> WRITTEN REQUEST: Starting at the line containing "The height and" and continuing through the end of the material, write those lines out again, adding -3 to every number in the answer coordinates. Leave the pictures out.

> DATA EXCERPTS:
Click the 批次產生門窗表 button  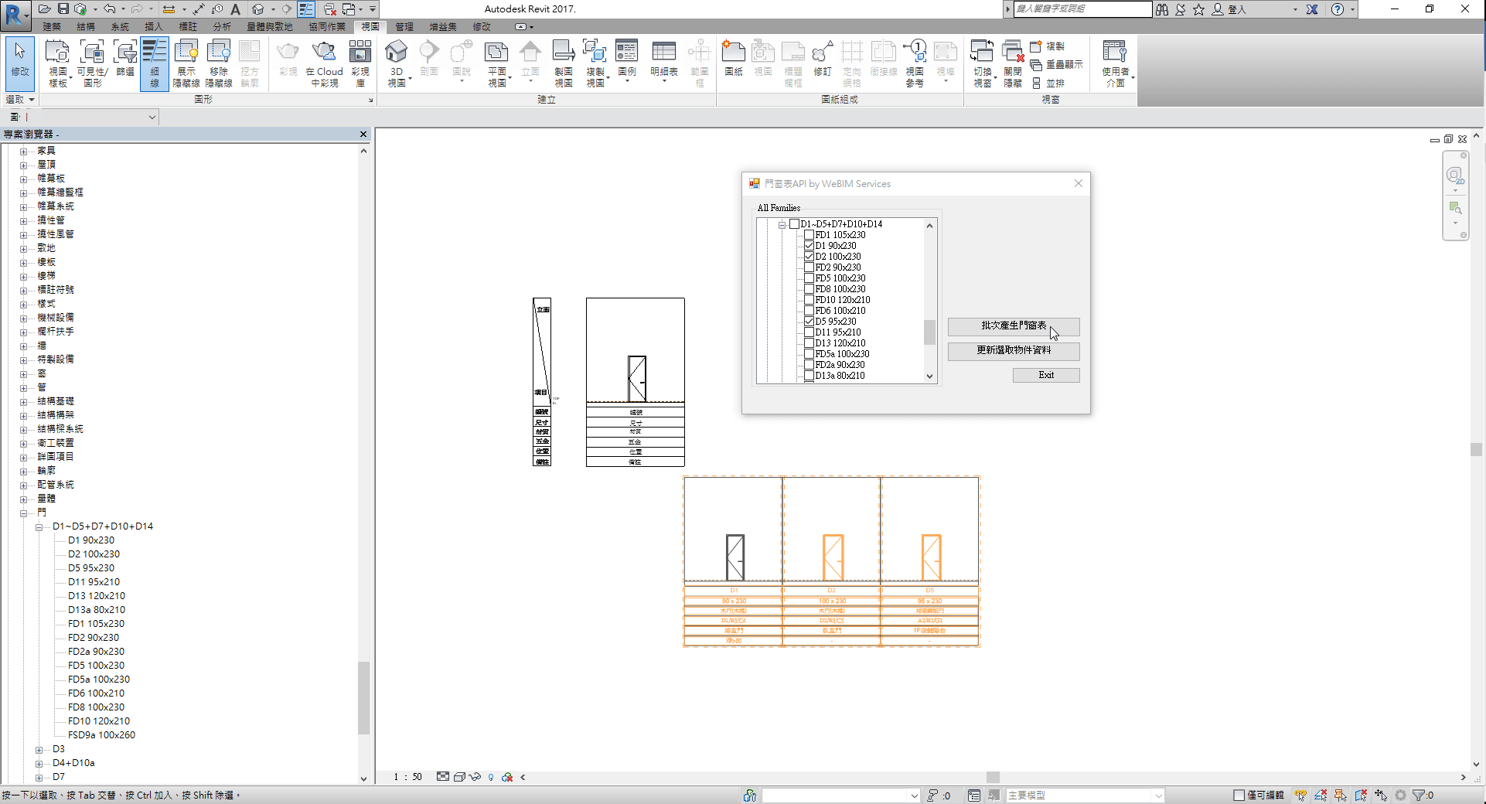(x=1014, y=326)
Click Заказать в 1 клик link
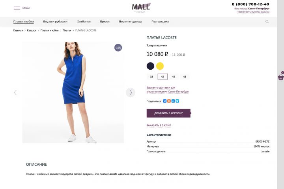 159,125
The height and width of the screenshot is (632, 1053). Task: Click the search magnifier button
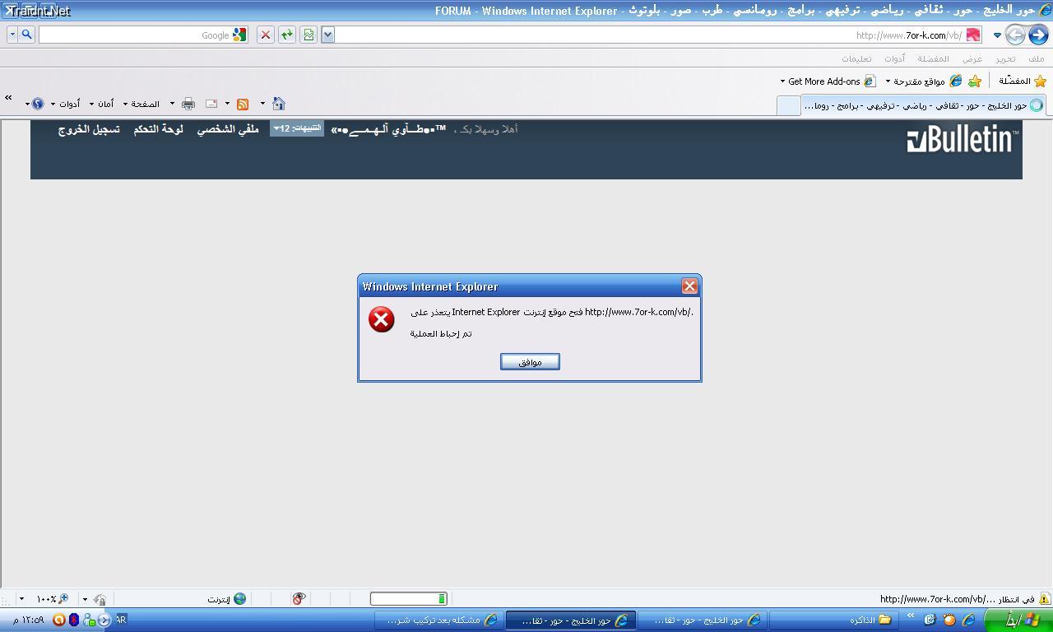click(26, 35)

> RESULT OF THE TASK:
The height and width of the screenshot is (632, 1053). Task: Click the search magnifier button
click(23, 32)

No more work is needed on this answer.